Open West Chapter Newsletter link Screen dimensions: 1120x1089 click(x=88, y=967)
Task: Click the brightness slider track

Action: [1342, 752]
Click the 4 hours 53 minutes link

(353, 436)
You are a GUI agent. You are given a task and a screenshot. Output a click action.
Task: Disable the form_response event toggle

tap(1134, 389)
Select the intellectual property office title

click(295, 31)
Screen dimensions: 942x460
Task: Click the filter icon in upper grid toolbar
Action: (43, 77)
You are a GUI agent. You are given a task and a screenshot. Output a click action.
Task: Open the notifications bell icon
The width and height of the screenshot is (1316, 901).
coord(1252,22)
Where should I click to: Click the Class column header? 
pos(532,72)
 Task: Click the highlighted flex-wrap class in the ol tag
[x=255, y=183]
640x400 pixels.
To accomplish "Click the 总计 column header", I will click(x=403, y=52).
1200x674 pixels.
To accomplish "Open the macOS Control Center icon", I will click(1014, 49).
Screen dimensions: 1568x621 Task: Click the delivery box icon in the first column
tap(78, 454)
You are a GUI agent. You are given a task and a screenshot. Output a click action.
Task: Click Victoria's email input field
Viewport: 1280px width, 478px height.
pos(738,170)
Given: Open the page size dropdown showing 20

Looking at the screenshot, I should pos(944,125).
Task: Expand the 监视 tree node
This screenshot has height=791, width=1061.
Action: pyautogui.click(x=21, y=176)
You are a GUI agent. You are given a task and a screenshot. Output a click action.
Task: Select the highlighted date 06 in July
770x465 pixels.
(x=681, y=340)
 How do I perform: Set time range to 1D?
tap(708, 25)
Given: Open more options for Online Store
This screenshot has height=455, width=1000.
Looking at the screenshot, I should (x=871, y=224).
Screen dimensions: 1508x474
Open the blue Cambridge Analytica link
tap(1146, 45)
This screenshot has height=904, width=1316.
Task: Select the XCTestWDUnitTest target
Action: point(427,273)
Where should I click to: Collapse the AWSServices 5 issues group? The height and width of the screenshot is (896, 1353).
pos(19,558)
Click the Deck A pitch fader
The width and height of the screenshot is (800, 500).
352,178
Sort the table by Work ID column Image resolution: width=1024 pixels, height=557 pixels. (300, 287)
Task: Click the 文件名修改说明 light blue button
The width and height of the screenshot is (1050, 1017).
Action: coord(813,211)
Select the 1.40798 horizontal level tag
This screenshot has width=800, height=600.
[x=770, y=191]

▶ _STATED EXERCISE_
Copy the entries word for word, starting with the line that contains "Screen dimensions: 1568x621" and going on through the end of the entries.

▶ _COMPLETE RESPONSE_
Screen dimensions: 1568x621 Task: Click the delivery box icon in the first column
tap(78, 454)
You are a GUI agent. You are given a task and a screenshot. Output a click action.
Task: Click Victoria's email input field
Viewport: 1280px width, 478px height.
pos(738,170)
Given: Open the page size dropdown showing 20

Looking at the screenshot, I should pos(944,125).
Task: Expand the 监视 tree node
This screenshot has height=791, width=1061.
Action: pyautogui.click(x=21, y=176)
You are a GUI agent. You are given a task and a screenshot. Output a click action.
Task: Select the highlighted date 06 in July
770x465 pixels.
(x=681, y=340)
 How do I perform: Set time range to 1D?
tap(708, 25)
Given: Open more options for Online Store
This screenshot has height=455, width=1000.
Looking at the screenshot, I should (x=871, y=224).
Screen dimensions: 1508x474
Open the blue Cambridge Analytica link
tap(1146, 45)
This screenshot has height=904, width=1316.
Task: Select the XCTestWDUnitTest target
Action: point(427,273)
Where should I click to: Collapse the AWSServices 5 issues group? The height and width of the screenshot is (896, 1353).
pos(19,558)
Click the Deck A pitch fader
The width and height of the screenshot is (800, 500).
352,178
Sort the table by Work ID column Image resolution: width=1024 pixels, height=557 pixels. (300, 287)
Task: Click the 文件名修改说明 light blue button
The width and height of the screenshot is (1050, 1017).
Action: coord(813,211)
Select the 1.40798 horizontal level tag
This screenshot has width=800, height=600.
[x=770, y=191]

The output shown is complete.